*Instructions*:
a – According to the article on presidential signing statements, how many signing statements does the Justice Department say Bush has issued?
b – Reproduce the stretch of the article on presidential signing statements from "The impact of" through "meeting next month.".
c – List the laws or provisions that the article on presidential signing statements names as ones Bush has used signing statements to challenge.

The panel members described the development as a serious threat to the Constitution's system of checks and balances, and they urged Congress to pass legislation permitting court review of such statements.

"The President is indicating that he will not either enforce part or the entirety of congressional bills," said ABA President Michael Greco.

"We will be close to a constitutional crisis if this issue, the President's use of signing statements, is left unchecked."

The report seemed likely to fuel the controversy over signing statements, which Bush has used to challenge laws ranging from a congressional ban on torture and a request for data on the Patriot Act, to whistle-blower protections and the banning of U.S. troops in fighting rebels in Colombia.


Administration officials describe them as a part of routine presidential practice.

"Presidents have issued signing statements since the early days of our country," White House spokeswoman Dana Perino said Sunday.

"President Bush's signing statements are consistent with prior administrations' signing statements."

"He is exercising a legitimate power in a legitimate way."

Bush has vetoed only one bill since taking office, a bill approved by Congress last week relaxing his limits on federal funding for human embryonic stem cell research.

But he has on many occasions signed bills, then issued statements reserving the right not to enforce or execute parts of the new laws, on the grounds that they infringe on presidential authority or violate other constitutional provisions.


Perhaps the most prominent example was legislation last year banning cruel, inhumane or degrading treatment of prisoners at U.S. detention centers.

Bush signed the bill into law after a struggle with Congress, then followed it with an official statement indicating he might waive the ban under his constitutional authority as commander in chief, if necessary to prevent a terror attack.

Determining the rarity of this approach is a matter of some dispute.

The Justice Department has said Bush has issued 110 signing statements, compared with President Bill Clinton's 80.

In testimony last month before the Senate Judiciary Committee, Deputy Assistant Attorney General Michelle Boardman denied Bush was trying to "cherry pick" among parts of a duly enacted law.

"Presidential signing statements are, rather, a statement by the President explaining his interpretation of and responsibilities under the law," she said.

The ABA task force, chaired by Miami attorney Neil Sonnett, cites research that Bush in his signing statements has collectively lodged more than 800 challenges to provisions of laws passed by Congress.

Task force members said the nature of the challenges has also changed under Bush, with many objections being lodged under the "unitary executive" theory, the idea that congressional checks on the president's power are limited.

If the President has constitutional problems with a bill, the task force said, he should convey those concerns to Congress before it reaches his desk.

The panel said signing statements should not be a substitute for vetoing bills the President considers unconstitutional.

"The President's constitutional duty is to enforce laws he has signed into being unless and until they are held unconstitutional by the Supreme Court or a subordinate tribunal," panel members wrote.

"The Constitution is not what the President says it is."


"The President greatly respects the roles of the branches of our government," Perino said, "and anyone to suggest otherwise is ignoring the facts of our continued efforts to work with the Hill on all matters of legislation."

The impact of the report on the administration is uncertain, given the belief by many conservatives and some members of the Bush administration that the ABA is liberally biased.

Early in its tenure, the administration ended the association's special role in evaluating judicial nominations.

The 10-member ABA panel includes at least three well-known conservatives or Republicans: former congressman Mickey Edwards, R-Okla., former FBI Director William Sessions and former Reagan Justice Department member Bruce Fein.

It also includes former appellate Judge Patricia Wald, former Stanford Law School Dean Kathleen Sullivan and Harvard law professor Charles J. Ogletree Jr.


The report will be considered by the full ABA at its meeting next month.

*The data*:
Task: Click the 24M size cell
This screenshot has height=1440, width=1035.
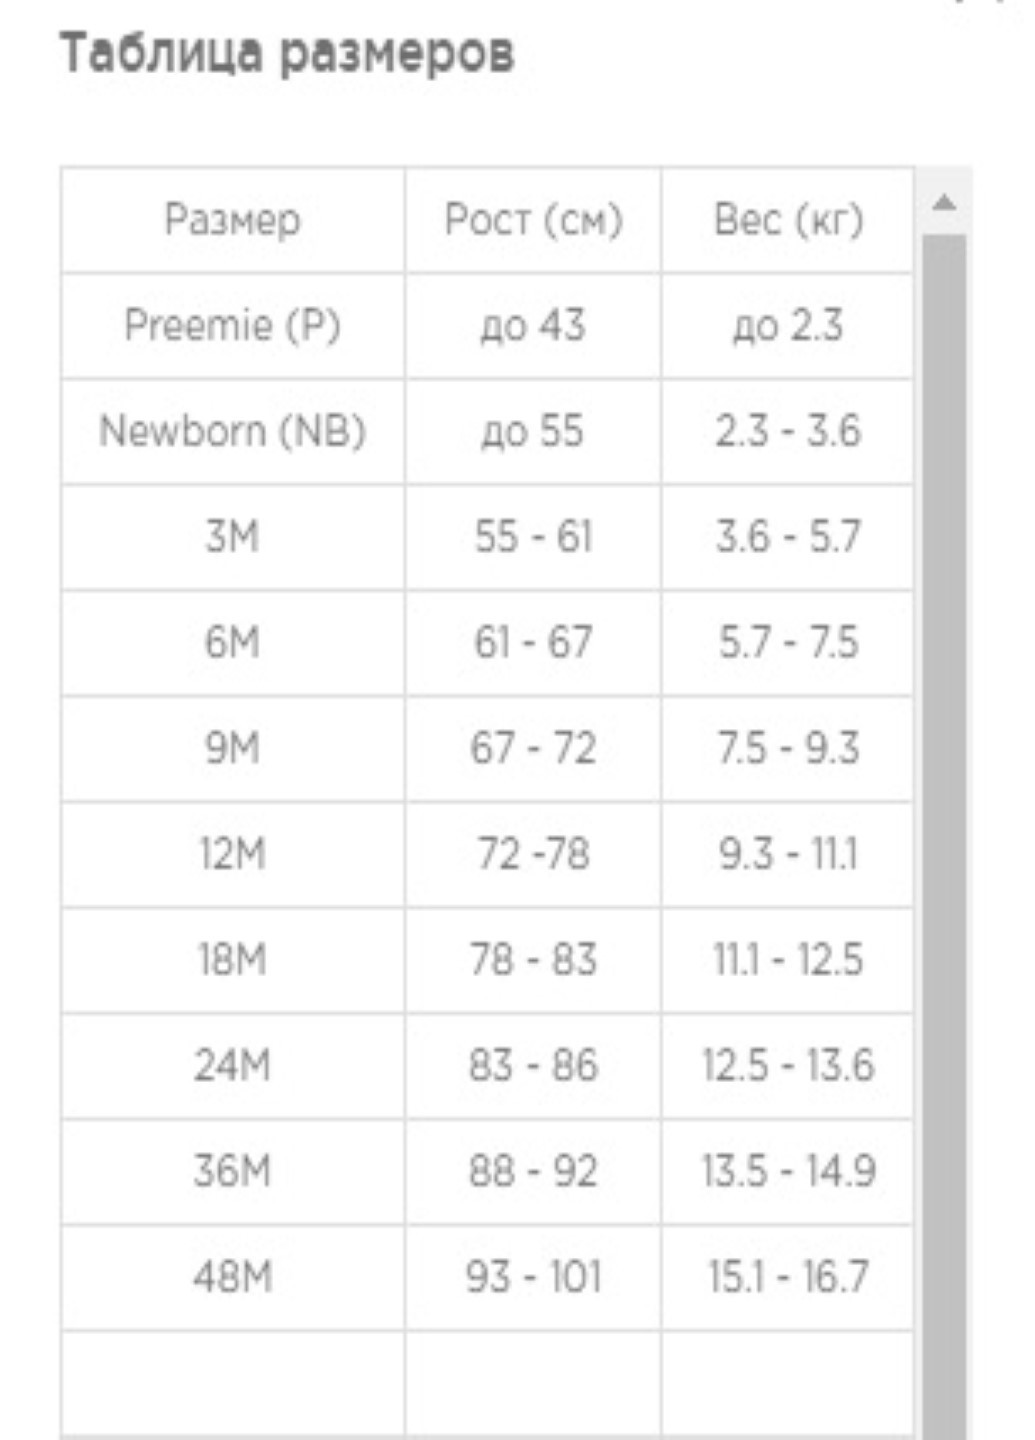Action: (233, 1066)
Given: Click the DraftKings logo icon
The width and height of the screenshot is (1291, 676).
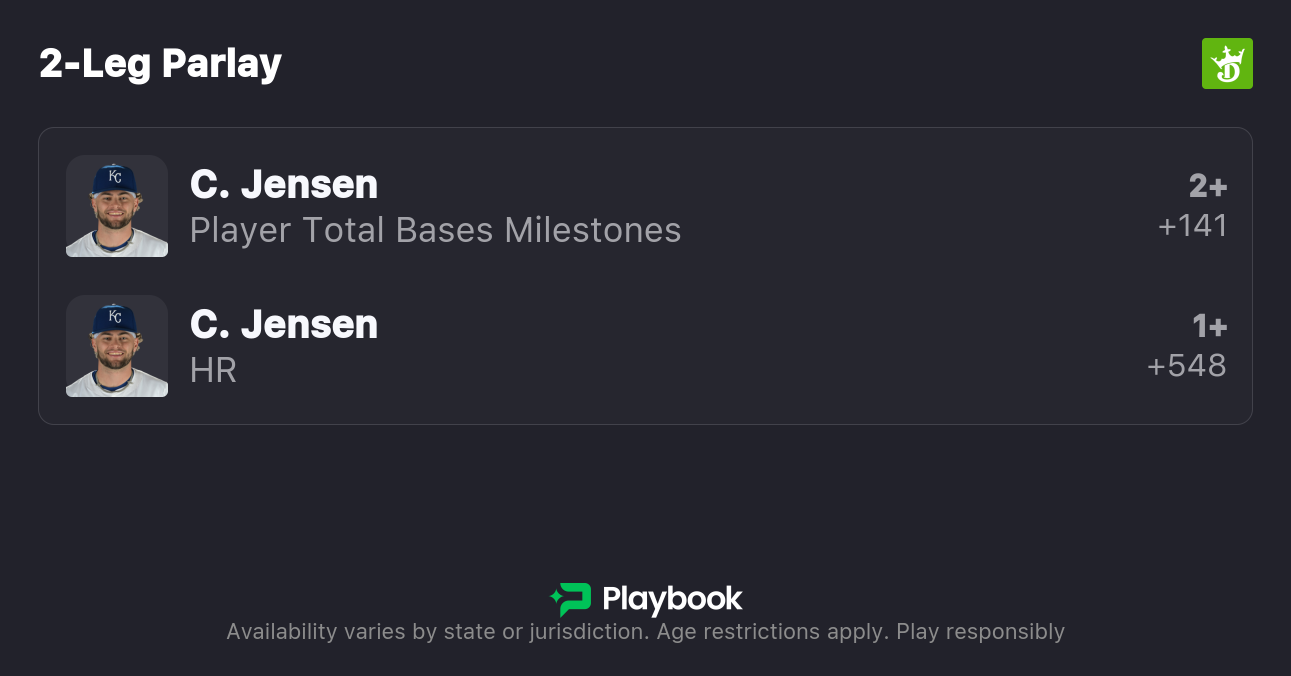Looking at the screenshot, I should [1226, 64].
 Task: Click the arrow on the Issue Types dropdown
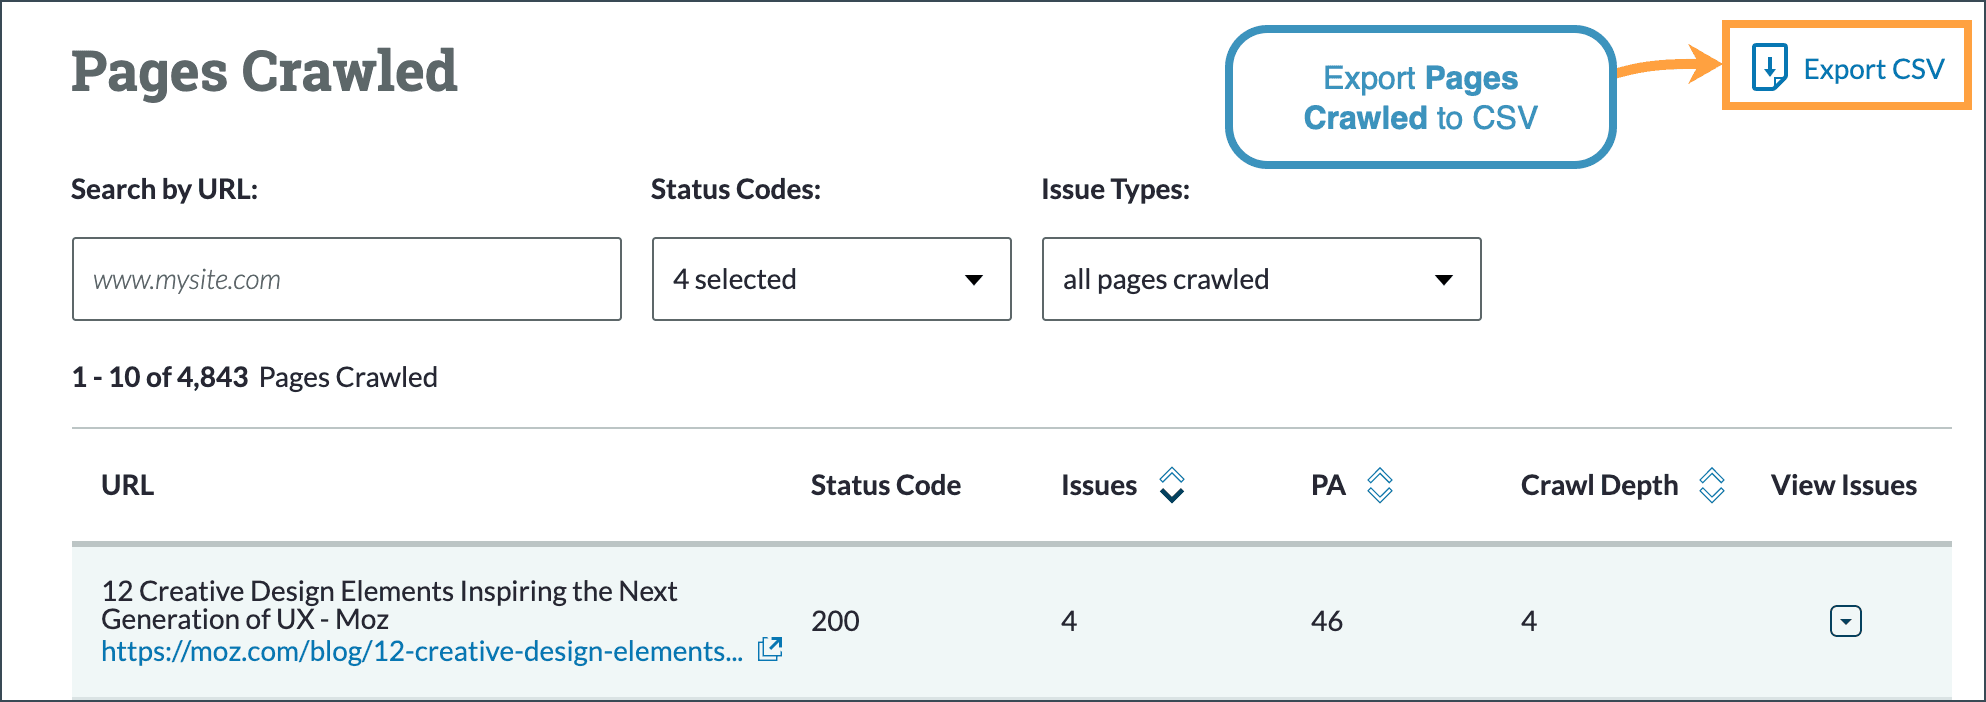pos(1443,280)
---
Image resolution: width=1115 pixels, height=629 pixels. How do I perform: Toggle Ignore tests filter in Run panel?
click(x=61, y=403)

*Results*:
a – 110

b –
The impact of the report on the administration is uncertain, given the belief by many conservatives and some members of the Bush administration that the ABA is liberally biased.

Early in its tenure, the administration ended the association's special role in evaluating judicial nominations.

The 10-member ABA panel includes at least three well-known conservatives or Republicans: former congressman Mickey Edwards, R-Okla., former FBI Director William Sessions and former Reagan Justice Department member Bruce Fein.

It also includes former appellate Judge Patricia Wald, former Stanford Law School Dean Kathleen Sullivan and Harvard law professor Charles J. Ogletree Jr.


The report will be considered by the full ABA at its meeting next month.

c –
a congressional ban on torture
a request for data on the Patriot Act
whistle-blower protections
the banning of U.S. troops in fighting rebels in Colombia